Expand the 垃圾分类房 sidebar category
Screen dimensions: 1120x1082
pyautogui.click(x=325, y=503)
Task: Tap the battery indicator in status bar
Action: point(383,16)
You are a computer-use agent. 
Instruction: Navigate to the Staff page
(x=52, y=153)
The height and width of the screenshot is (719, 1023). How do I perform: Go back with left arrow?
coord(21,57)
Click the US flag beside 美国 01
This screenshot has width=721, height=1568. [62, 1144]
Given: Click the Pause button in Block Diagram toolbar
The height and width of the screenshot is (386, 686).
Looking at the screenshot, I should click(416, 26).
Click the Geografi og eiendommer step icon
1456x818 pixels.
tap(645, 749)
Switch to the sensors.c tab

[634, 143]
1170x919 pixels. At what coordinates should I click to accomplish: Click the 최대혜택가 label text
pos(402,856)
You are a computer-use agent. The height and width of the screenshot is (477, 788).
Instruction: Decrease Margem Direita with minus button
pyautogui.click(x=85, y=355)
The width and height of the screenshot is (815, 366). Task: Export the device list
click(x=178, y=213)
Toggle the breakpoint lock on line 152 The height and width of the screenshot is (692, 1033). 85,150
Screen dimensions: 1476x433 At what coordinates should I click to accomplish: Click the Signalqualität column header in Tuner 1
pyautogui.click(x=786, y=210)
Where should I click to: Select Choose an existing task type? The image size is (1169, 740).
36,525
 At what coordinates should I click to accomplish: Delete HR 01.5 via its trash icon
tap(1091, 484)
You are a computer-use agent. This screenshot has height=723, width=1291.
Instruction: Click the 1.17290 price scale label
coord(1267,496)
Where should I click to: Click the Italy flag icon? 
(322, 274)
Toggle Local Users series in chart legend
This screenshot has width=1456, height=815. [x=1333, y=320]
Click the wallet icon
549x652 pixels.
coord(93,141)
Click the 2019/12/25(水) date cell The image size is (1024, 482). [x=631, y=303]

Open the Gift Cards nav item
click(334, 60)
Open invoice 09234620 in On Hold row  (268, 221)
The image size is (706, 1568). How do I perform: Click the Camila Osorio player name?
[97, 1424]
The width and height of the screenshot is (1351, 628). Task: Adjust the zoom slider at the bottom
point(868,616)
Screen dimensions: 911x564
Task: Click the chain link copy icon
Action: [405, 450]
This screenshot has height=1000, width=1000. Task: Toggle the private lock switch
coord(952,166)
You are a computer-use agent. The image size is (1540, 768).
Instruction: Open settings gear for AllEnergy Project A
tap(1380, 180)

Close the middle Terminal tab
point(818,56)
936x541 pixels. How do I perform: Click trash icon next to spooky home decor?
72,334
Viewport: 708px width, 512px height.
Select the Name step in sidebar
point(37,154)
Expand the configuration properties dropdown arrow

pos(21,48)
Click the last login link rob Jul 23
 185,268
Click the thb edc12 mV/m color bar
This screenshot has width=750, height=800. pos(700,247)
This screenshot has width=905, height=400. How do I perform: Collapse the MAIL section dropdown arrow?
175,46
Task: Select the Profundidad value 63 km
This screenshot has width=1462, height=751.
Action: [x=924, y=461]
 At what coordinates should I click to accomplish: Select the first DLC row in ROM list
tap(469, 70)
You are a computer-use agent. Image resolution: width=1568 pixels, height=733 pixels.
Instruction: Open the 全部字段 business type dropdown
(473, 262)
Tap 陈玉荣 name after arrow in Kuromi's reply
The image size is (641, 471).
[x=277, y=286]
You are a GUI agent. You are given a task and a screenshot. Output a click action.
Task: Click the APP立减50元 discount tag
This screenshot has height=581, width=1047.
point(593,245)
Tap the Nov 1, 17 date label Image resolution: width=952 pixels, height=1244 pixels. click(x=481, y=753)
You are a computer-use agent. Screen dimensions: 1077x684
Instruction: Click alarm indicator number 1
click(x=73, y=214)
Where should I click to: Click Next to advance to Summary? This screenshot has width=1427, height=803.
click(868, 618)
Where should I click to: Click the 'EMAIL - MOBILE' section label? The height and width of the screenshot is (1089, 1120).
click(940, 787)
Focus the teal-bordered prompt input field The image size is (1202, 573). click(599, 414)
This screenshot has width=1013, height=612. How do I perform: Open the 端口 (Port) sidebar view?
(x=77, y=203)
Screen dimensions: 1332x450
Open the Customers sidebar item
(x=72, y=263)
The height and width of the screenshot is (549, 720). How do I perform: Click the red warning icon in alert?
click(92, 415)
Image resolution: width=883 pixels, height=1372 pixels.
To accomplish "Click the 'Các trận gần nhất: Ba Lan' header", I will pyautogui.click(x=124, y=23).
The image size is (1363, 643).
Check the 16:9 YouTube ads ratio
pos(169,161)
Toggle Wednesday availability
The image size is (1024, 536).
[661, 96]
########
▶ PROBLEM TO WORK ON: So that no detail is lost, give every line of the data again exactly.

▶ WORKED SOLUTION:
Expand the 垃圾分类房 sidebar category
Screen dimensions: 1120x1082
pyautogui.click(x=325, y=503)
Task: Tap the battery indicator in status bar
Action: point(383,16)
You are a computer-use agent. 
Instruction: Navigate to the Staff page
(x=52, y=153)
The height and width of the screenshot is (719, 1023). How do I perform: Go back with left arrow?
coord(21,57)
Click the US flag beside 美国 01
This screenshot has width=721, height=1568. [62, 1144]
Given: Click the Pause button in Block Diagram toolbar
The height and width of the screenshot is (386, 686).
Looking at the screenshot, I should click(416, 26).
Click the Geografi og eiendommer step icon
1456x818 pixels.
tap(645, 749)
Switch to the sensors.c tab

[634, 143]
1170x919 pixels. At what coordinates should I click to accomplish: Click the 최대혜택가 label text
pos(402,856)
You are a computer-use agent. The height and width of the screenshot is (477, 788).
Instruction: Decrease Margem Direita with minus button
pyautogui.click(x=85, y=355)
The width and height of the screenshot is (815, 366). Task: Export the device list
click(x=178, y=213)
Toggle the breakpoint lock on line 152 The height and width of the screenshot is (692, 1033). 85,150
Screen dimensions: 1476x433 At what coordinates should I click to accomplish: Click the Signalqualität column header in Tuner 1
pyautogui.click(x=786, y=210)
Where should I click to: Select Choose an existing task type? The image size is (1169, 740).
36,525
 At what coordinates should I click to accomplish: Delete HR 01.5 via its trash icon
tap(1091, 484)
You are a computer-use agent. This screenshot has height=723, width=1291.
Instruction: Click the 1.17290 price scale label
coord(1267,496)
Where should I click to: Click the Italy flag icon? 
(322, 274)
Toggle Local Users series in chart legend
This screenshot has width=1456, height=815. [x=1333, y=320]
Click the wallet icon
549x652 pixels.
coord(93,141)
Click the 2019/12/25(水) date cell The image size is (1024, 482). [x=631, y=303]

Open the Gift Cards nav item
click(334, 60)
Open invoice 09234620 in On Hold row  (268, 221)
The image size is (706, 1568). How do I perform: Click the Camila Osorio player name?
[97, 1424]
The width and height of the screenshot is (1351, 628). Task: Adjust the zoom slider at the bottom
point(868,616)
Screen dimensions: 911x564
Task: Click the chain link copy icon
Action: [405, 450]
This screenshot has height=1000, width=1000. Task: Toggle the private lock switch
coord(952,166)
You are a computer-use agent. The image size is (1540, 768).
Instruction: Open settings gear for AllEnergy Project A
tap(1380, 180)

Close the middle Terminal tab
point(818,56)
936x541 pixels. How do I perform: Click trash icon next to spooky home decor?
72,334
Viewport: 708px width, 512px height.
Select the Name step in sidebar
point(37,154)
Expand the configuration properties dropdown arrow

pos(21,48)
Click the last login link rob Jul 23
 185,268
Click the thb edc12 mV/m color bar
This screenshot has width=750, height=800. pos(700,247)
This screenshot has width=905, height=400. How do I perform: Collapse the MAIL section dropdown arrow?
175,46
Task: Select the Profundidad value 63 km
This screenshot has width=1462, height=751.
Action: [x=924, y=461]
 At what coordinates should I click to accomplish: Select the first DLC row in ROM list
tap(469, 70)
You are a computer-use agent. Image resolution: width=1568 pixels, height=733 pixels.
Instruction: Open the 全部字段 business type dropdown
(473, 262)
Tap 陈玉荣 name after arrow in Kuromi's reply
The image size is (641, 471).
[x=277, y=286]
You are a GUI agent. You are given a task and a screenshot. Output a click action.
Task: Click the APP立减50元 discount tag
This screenshot has height=581, width=1047.
point(593,245)
Tap the Nov 1, 17 date label Image resolution: width=952 pixels, height=1244 pixels. click(x=481, y=753)
You are a computer-use agent. Screen dimensions: 1077x684
Instruction: Click alarm indicator number 1
click(x=73, y=214)
Where should I click to: Click Next to advance to Summary? This screenshot has width=1427, height=803.
click(868, 618)
Where should I click to: Click the 'EMAIL - MOBILE' section label? The height and width of the screenshot is (1089, 1120).
click(940, 787)
Focus the teal-bordered prompt input field The image size is (1202, 573). click(599, 414)
This screenshot has width=1013, height=612. How do I perform: Open the 端口 (Port) sidebar view?
(x=77, y=203)
Screen dimensions: 1332x450
Open the Customers sidebar item
(x=72, y=263)
The height and width of the screenshot is (549, 720). How do I perform: Click the red warning icon in alert?
click(92, 415)
Image resolution: width=883 pixels, height=1372 pixels.
To accomplish "Click the 'Các trận gần nhất: Ba Lan' header", I will pyautogui.click(x=124, y=23).
The image size is (1363, 643).
Check the 16:9 YouTube ads ratio
pos(169,161)
Toggle Wednesday availability
The image size is (1024, 536).
[661, 96]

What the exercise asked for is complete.